According to the US Navy, the HMAS Ballarat conducted drills, integrated tactical training, and warfighting scenarios and a combined transit to the Andaman Sea through the Strait of Malacca in late October.

"We find tremendous value in sailing alongside our close allies of Australia, as well as our other allies and partners, in support of a free, open, secure, and prosperous Indo-Pacific Region," Commander Ryan T. Easterday said.

Commanding Officer of Ballarat, Commander Antony Pisani was also quoted as praising the chance to "hone our warfare and mariner skills and develop our ability to operate and communicate together".

 

HMAS Ballarat conducted drills in the South China Sea recently.
HMAS Ballarat conducted drills in the South China Sea recently.

 

In July, Australian warships sailing near the disputed Spratly Islands in the South China Sea were confronted by the Chinese navy.

It was reported at the time the HMAS Canberra, HMAS Hobart, HMAS Stuart, HMAS Arunta and HMAS Sirius all remained outside 12 nautical miles of the contested islands, unlike recent so-called "freedom of navigation" exercises conducted by the US navy to challenge Beijing.

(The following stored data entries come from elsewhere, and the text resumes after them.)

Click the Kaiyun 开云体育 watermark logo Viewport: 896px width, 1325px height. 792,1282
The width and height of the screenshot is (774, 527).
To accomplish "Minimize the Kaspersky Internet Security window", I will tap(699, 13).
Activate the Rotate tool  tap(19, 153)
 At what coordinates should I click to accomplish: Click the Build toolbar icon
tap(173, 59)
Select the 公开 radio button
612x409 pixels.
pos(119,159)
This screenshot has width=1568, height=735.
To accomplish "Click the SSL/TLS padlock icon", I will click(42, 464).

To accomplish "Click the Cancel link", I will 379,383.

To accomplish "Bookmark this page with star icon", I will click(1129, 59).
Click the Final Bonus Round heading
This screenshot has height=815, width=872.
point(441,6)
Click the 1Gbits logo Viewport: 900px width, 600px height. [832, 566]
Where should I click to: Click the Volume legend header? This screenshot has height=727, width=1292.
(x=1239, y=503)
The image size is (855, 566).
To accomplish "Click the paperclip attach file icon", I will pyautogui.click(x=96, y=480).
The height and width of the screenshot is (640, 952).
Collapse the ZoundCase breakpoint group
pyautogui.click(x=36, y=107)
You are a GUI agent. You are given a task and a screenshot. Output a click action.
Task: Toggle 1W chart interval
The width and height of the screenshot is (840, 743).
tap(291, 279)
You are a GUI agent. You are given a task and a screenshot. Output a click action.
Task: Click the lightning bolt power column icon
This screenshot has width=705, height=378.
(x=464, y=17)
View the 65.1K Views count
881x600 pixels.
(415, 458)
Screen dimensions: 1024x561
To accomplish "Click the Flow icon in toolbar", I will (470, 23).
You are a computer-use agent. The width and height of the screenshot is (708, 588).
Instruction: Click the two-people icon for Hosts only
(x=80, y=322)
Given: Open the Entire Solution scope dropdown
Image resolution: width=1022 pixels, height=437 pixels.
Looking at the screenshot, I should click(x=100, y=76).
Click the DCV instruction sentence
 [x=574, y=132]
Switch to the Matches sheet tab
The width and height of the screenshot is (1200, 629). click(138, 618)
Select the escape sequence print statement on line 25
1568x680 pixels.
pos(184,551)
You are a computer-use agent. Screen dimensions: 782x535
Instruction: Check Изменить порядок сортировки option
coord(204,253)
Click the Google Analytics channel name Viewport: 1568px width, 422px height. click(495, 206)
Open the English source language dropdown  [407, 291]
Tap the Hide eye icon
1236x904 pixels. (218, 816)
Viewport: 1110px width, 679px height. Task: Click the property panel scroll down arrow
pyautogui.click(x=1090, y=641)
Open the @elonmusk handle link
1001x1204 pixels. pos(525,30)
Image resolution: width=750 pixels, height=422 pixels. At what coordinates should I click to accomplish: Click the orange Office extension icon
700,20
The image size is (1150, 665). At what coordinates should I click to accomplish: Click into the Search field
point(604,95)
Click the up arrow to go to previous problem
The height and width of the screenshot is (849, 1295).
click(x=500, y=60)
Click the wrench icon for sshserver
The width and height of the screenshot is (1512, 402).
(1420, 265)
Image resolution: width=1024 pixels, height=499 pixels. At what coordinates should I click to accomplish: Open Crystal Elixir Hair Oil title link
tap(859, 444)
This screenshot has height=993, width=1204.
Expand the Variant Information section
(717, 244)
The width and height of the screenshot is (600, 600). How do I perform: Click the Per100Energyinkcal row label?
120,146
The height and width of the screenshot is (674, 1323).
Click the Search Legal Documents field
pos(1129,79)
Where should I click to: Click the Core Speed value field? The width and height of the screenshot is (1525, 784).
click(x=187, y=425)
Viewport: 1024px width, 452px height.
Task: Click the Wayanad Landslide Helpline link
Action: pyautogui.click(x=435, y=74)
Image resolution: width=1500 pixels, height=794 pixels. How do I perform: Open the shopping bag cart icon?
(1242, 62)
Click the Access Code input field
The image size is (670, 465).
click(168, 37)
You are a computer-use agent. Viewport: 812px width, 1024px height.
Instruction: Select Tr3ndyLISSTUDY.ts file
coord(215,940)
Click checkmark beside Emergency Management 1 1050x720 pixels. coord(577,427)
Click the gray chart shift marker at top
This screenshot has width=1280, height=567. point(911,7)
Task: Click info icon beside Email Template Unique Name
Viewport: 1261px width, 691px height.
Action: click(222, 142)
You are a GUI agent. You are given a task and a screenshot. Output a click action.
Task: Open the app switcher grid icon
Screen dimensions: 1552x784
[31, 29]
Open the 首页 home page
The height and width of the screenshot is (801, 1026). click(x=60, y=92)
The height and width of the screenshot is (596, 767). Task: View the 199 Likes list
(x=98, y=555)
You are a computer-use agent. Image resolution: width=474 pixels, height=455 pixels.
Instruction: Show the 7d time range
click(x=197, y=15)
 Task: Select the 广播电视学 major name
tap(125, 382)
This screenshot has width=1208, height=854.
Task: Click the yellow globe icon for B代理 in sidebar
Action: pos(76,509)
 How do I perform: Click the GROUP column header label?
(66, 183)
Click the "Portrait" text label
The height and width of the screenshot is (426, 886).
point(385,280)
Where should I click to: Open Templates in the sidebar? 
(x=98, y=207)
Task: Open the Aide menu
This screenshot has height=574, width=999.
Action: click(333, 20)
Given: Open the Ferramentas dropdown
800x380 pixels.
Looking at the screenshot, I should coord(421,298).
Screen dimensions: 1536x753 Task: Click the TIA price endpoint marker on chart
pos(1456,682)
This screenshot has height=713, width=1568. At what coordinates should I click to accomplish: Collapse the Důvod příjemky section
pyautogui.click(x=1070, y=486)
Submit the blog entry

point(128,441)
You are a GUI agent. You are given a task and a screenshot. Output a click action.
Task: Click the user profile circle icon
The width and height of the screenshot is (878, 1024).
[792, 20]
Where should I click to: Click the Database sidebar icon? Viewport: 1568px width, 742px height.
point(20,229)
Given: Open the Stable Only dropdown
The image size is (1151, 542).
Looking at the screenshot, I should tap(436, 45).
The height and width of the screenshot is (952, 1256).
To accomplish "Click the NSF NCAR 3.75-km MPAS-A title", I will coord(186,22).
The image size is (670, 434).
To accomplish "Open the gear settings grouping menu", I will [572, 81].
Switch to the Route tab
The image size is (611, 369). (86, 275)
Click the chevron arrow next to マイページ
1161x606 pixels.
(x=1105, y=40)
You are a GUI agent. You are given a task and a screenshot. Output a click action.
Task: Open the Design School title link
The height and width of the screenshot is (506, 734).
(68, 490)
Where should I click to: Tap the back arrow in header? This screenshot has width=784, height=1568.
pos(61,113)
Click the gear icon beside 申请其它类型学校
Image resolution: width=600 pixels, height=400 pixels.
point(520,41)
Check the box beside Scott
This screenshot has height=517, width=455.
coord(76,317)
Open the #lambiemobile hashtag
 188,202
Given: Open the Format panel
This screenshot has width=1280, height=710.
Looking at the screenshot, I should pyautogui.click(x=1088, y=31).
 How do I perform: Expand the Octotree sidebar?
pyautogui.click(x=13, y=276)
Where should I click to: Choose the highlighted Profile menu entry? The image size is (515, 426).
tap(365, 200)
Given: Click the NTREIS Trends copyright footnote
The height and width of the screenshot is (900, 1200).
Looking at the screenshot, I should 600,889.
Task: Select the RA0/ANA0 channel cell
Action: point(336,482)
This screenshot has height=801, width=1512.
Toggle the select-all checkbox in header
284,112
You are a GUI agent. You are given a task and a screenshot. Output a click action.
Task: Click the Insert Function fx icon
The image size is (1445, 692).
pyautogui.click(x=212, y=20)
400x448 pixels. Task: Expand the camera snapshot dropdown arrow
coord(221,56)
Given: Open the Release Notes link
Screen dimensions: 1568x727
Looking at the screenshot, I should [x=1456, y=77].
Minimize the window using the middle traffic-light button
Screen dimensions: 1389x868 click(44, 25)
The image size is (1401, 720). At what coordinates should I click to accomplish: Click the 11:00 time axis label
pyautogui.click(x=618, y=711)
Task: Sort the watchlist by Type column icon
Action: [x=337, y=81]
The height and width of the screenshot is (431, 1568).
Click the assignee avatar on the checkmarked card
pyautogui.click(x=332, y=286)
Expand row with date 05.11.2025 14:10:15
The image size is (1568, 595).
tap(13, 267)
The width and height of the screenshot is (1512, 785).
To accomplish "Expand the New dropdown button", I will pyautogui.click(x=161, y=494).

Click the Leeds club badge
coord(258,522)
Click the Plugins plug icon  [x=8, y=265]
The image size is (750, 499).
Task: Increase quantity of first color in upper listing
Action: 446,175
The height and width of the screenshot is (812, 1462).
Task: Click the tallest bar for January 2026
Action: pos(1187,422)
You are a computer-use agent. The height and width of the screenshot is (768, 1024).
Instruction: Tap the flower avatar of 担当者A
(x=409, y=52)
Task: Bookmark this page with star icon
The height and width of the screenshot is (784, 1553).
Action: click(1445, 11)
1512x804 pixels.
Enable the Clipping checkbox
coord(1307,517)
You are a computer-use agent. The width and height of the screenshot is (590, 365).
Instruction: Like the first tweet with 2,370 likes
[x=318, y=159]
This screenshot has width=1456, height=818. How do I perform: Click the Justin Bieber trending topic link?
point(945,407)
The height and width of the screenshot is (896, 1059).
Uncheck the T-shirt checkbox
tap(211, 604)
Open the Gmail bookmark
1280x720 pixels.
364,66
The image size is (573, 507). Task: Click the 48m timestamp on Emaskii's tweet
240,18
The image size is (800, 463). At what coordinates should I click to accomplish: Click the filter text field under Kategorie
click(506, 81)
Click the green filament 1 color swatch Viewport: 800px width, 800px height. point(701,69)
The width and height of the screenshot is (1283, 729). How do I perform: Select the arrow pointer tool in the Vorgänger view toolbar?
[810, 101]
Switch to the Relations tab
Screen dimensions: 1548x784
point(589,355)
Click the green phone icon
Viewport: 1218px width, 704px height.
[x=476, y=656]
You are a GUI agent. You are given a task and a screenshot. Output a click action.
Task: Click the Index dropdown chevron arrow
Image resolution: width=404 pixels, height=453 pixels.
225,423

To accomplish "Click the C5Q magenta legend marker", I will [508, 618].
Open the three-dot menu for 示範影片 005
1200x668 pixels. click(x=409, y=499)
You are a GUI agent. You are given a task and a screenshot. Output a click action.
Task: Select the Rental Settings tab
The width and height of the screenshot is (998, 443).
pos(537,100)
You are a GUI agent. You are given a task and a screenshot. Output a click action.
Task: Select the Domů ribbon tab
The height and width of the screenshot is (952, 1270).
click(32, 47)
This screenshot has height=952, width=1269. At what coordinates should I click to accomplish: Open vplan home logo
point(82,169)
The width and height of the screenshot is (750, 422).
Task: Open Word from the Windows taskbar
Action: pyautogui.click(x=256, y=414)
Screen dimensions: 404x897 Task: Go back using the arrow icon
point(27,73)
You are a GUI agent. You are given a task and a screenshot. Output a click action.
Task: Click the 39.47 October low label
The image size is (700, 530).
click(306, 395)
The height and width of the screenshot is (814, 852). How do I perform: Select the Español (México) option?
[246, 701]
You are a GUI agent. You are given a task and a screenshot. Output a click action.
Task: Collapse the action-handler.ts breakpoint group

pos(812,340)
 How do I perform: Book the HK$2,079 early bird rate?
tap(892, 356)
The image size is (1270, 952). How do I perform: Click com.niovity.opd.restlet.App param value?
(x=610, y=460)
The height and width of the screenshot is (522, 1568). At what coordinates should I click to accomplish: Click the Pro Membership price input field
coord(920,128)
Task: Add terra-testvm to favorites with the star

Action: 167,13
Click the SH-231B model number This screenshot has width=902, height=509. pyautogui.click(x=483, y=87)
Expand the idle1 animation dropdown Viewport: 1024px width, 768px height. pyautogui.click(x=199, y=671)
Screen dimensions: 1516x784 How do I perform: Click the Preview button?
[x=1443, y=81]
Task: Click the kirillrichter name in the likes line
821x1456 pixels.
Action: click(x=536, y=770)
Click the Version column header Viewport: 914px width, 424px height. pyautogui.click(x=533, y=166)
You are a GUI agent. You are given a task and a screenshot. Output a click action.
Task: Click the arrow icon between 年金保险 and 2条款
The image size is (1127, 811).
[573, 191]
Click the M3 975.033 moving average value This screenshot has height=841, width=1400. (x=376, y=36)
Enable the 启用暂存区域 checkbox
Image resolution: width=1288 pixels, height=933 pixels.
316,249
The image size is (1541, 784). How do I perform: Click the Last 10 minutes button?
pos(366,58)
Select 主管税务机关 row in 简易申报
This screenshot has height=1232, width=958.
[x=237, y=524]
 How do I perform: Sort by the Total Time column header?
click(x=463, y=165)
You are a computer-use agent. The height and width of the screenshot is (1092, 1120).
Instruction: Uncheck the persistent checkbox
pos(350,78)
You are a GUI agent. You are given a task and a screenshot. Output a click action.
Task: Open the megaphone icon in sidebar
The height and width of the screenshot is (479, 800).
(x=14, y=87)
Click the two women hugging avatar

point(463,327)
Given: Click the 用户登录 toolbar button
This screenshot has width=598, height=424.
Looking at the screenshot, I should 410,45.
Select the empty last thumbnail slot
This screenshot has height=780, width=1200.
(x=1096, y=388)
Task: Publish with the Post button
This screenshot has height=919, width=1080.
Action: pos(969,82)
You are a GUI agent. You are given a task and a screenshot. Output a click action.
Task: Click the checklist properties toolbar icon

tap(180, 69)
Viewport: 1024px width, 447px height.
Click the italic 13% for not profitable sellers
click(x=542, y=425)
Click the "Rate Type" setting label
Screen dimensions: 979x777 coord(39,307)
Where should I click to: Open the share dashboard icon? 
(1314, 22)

The previous year, Australian navy helicopter pilots were hit by lasers during exercises, forcing them to land as a precaution.

Firing a fresh broadside at Australia, the Global Times editorial also threatens trade ties, noting Australia is considering taking complaints toward China's trade imposition to the World Trade Organisation (WTO).

"Australia treats China's goodwill with evil. It is not worthy to argue with it. If it does not want to do business with China, so be it. Its politics, military and culture should stay far away from China - let's assume the two countries are not on the same planet,'' the editorial states.

"Beijing does not fear going to the WTO with Canberra. China will acknowledge it if it loses, but the result will certainly be that all Australia's accusations will fall flat."

But as tensions mount, Labor's foreign affairs spokeswoman Penny Wong warned a careful response is required.

"I think it was a deliberately provocative image. It was an offensive, inflammatory image and it was rightly condemned by all parties and by the Australian community,'' she said.

"What we need to do, and what we should do is to respond calmly and strategically and not be emotional.

"The photograph or the doctored photograph, the offensive doctored photograph is not the behaviour of a responsible, mature international power. Clearly it is sending a message and we have to choose how we respond to it and I think we have to respond with unity as we have and we have to recognise it for what it is - deliberate provocation and that it is inflammatory.